Shadow Artificial Intelligence (AI) data breaches are costing companies an extra $670,000 per incident on average, states a recent report by IBM. Shadow AI refers to AI tools used without authorization by a company’s employees. These breaches carry a higher financial impact than standard ones.
Shadow AI is a rising concern in the fintech sector. Employees often turn to unauthorized tools to speed up their tasks. Yet, this exposes companies to greater security risks. Unregulated AI use can result in data breaches, leading to severe financial and reputational damage for businesses.
Indeed, IBM’s report aligns with recent data from a survey by Cybernews. The survey shows that 59% of companies have suffered data breaches due to shadow AI use.
The Real Expense of Shadow AI
The financial burden of a shadow AI data breach is immense. Companies bear an extra $670,000 on average per incident. This cost is in addition to the usual expenses related to standard data breaches, significantly increasing the total financial impact.

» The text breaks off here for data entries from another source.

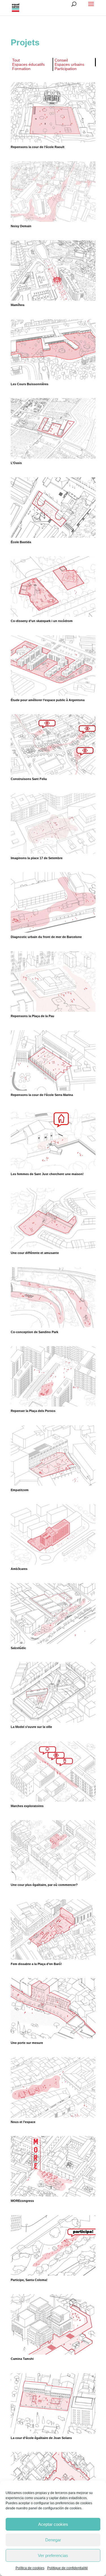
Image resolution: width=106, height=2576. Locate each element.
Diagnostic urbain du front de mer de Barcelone (46, 937)
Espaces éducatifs (28, 64)
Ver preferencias (53, 2555)
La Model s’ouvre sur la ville (31, 1726)
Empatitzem (20, 1490)
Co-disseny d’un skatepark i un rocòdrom (42, 621)
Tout (16, 60)
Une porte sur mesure (27, 2042)
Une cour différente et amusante (35, 1253)
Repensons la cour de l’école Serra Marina (42, 1095)
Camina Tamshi (22, 2358)
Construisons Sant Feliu (29, 779)
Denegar (53, 2539)
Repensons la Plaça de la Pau (32, 1016)
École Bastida (21, 542)
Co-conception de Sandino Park (34, 1332)
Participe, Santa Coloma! (29, 2280)
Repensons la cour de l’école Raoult (37, 147)
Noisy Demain (21, 226)
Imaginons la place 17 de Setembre (36, 858)
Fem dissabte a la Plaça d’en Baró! (36, 1964)
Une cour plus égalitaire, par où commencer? (44, 1884)
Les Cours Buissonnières (29, 384)
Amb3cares (19, 1569)
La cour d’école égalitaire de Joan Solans (41, 2438)
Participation (66, 68)
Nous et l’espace (23, 2122)
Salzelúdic (18, 1648)
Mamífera (17, 305)
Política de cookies (30, 2568)
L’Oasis (16, 463)
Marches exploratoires (27, 1806)
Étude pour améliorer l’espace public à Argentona (48, 700)
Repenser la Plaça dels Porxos (33, 1411)
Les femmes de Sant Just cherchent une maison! (47, 1174)
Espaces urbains (69, 64)
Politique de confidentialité (67, 2568)
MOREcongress (22, 2200)
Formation (21, 68)
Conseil (61, 60)
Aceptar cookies (53, 2524)
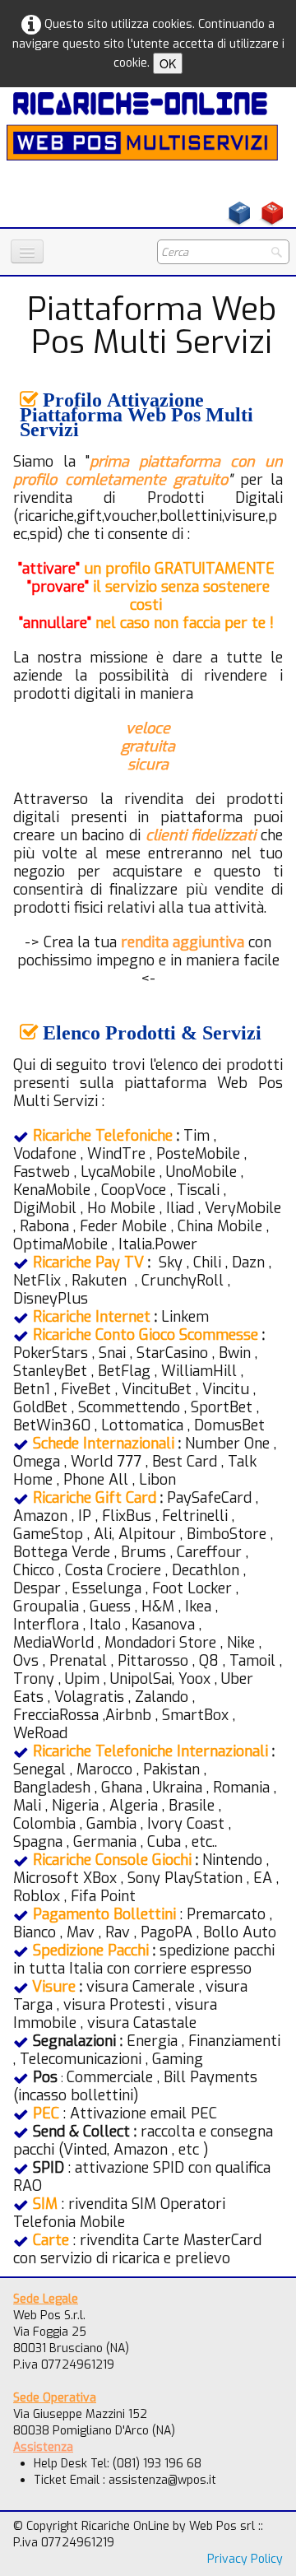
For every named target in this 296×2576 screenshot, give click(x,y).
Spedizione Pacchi (91, 1950)
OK (168, 63)
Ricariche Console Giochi (112, 1860)
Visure (54, 1987)
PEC (46, 2113)
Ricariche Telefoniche (103, 1136)
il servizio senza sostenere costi (148, 596)
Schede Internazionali (103, 1443)
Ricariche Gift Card (94, 1498)
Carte (51, 2240)
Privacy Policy (245, 2559)
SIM (45, 2204)
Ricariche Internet (91, 1317)
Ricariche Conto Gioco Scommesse (145, 1335)
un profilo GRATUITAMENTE (148, 569)
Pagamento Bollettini (104, 1914)
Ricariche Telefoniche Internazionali (150, 1751)
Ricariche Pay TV (88, 1262)
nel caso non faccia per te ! (146, 623)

Several factors contribute to this increased cost. Firstly, the detection and mitigation of shadow AI breaches often need specialist skills and resources, raising operational expenses. Secondly, unauthorized AI tool use can cause more extensive data breaches, potentially impacting more customers and leading to higher compensation payouts. Lastly, the reputational harm from these breaches can result in a loss of customer trust and revenue.
These findings highlight the need for strong data security measures and strict AI tool regulation within a company. It’s vital for businesses to oversee their employees’ AI tool use and ensure they’re used securely and with authorization. This proactive strategy can safeguard companies from the expensive fallout of shadow AI data breaches.